Study reload can be used to refresh study data from another source into LabKey Server, often on a nightly basis, to enable analysis and integration.
Study reload can be useful for refreshing studies whose data is managed externally. For example, if the database of record is SAS, a SAS script could automatically generate TSVs nightly to be reloaded into LabKey Server. This simplifies the process of using LabKey tools for administration, analysis, reporting, and data integration without forcing migration of existing storage or data collection frameworks.
Caution: Reloading a study will replace existing data with the data contained in the imported archive.
To manually reload a study, you need to have a study archive format of .xml files and directories.
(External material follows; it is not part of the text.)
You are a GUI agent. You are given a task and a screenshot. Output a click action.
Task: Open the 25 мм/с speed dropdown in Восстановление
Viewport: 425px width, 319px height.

To generate a study archive, see this topic: Export a Study
. Move the unzipped archive artifacts to the pipeline root directory. If you use the option "Pipeline root export
directory, as individual files" in the export UI, the files will be in this location.
- In your study, click the Manage tab.
- Click Reload Study at the bottom of the page.
- Click Use Pipeline.
- Locate and select the file "study.xml".
- Click Import Data and confirm Reload Study is selected.
- Click Import.
- Select import options if desired.
- Click Start Import.
Inferring New Datasets and Lists
Upon reloading, the server will create new datasets, and infer column names and data types for both datasets and lists, according to the following rules.
- Datasets and lists can be provided as Excel files or as TSV files.
- The target study must already exist and have the same 'timepoint' style, either Date-based or Visit-based, as the incoming study archive.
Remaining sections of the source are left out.